Lessons To Be Learned

What are the lessons that can be drawn from this for MNCs wanting to collaborate with domestic chemical Chinese companies? R&D cooperation only works if it is a win-win situation. It is not realistic for a chemical company to give away research knowledge for free. As a consequence, to be an interesting partner for R&D cooperation, a company needs to have own strong areas, either in research or with regard to other relevant aspects such as global market access.

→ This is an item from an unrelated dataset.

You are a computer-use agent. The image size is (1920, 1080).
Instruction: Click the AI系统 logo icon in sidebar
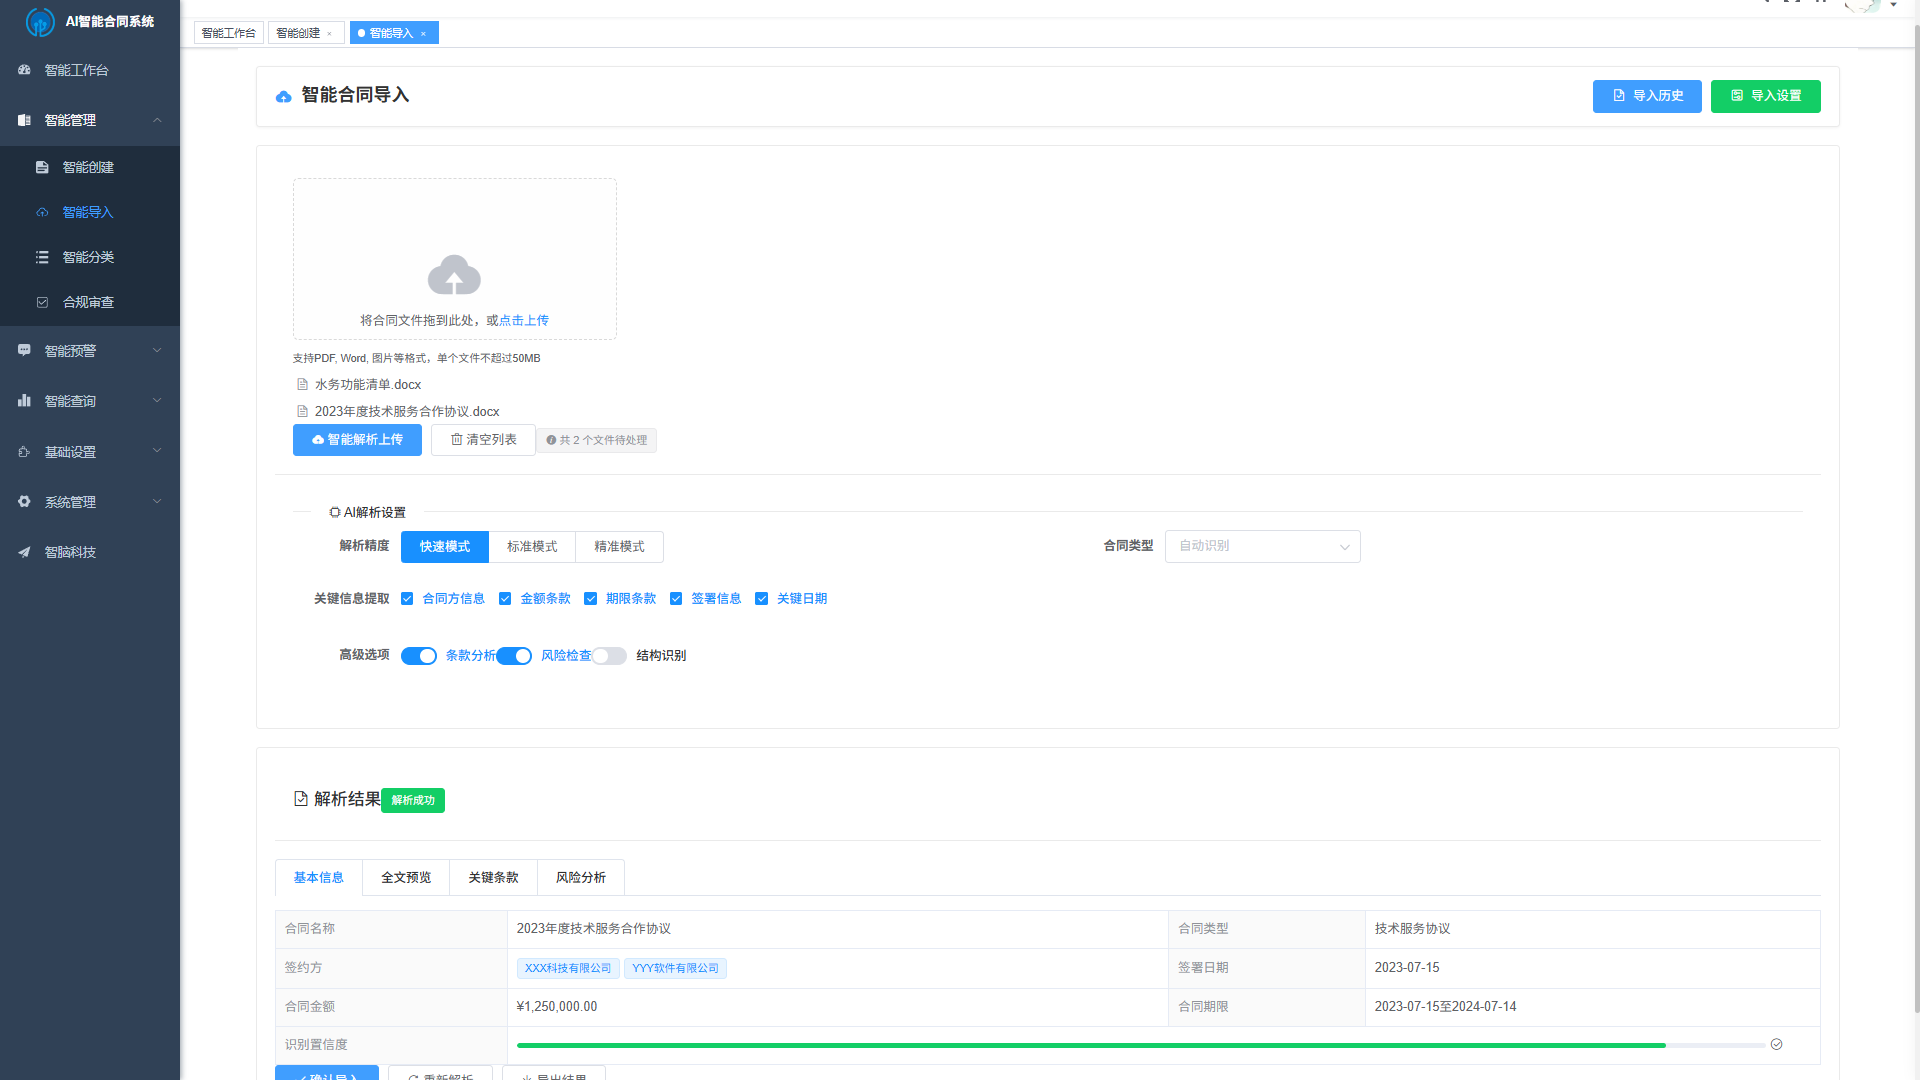click(40, 21)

On a practical level, the following issues need to be observed:

  • Put together a strong rationale for your value as an R&D partner. This selling point should focus on the benefit of such cooperation for your partner, not on your own needs.
  • Focus on benefits specific to your partner. While Chinese companies are interested in a clean environment, they will not put substantial effort into cooperation if it only improves the Chinese environment and not their overall market position.
  • Be realistic about which companies will be interested to collaborate with you. If your own company is mid-size, searching for a mid-size Chinese partner is more promising than for a state-owned chemical giant.
  • Be realistic about the contributions of the Chinese partner. They are more likely to be in application and development than in basic research, in line with as the focus of R&D work in Chinese companies (see tab.2)
  • If you cannot find a good reason for a Chinese company to collaborate with you, stop your search for a partner as it is unlikely to be successful.
    Internally, clarify and summarize your own goals of R&D cooperation. This will allow you to prioritize any potential opportunities.
  • Create clear responsibilities for cooperation within your company. Who drives the partner search - is it the head of R&D, the company chairman, or somebody else?
  • Continue to have clear responsibilities once the cooperation has started. Consider creating a liaison officer inside your company, and urge your partner to create an inter-company R&D team.
  • Be visible to potential Chinese partners, e.g., via participation in conferences, publishing of articles, etc.
  • During the partner search, do not limit yourself too early.
  • Identify small areas of cooperation that can be used for trust-building. Be prepared to share some of your knowledge in these initial cooperations.
  • Be upfront about potential issues regarding intellectual property, and prepare possible solutions for these issues in advance.

In summary, R&D cooperation is very similar to a business transaction - it is an exchange from which each partner needs to benefit. As a consequence, research cooperation cannot substitute own research, but it can strengthen it.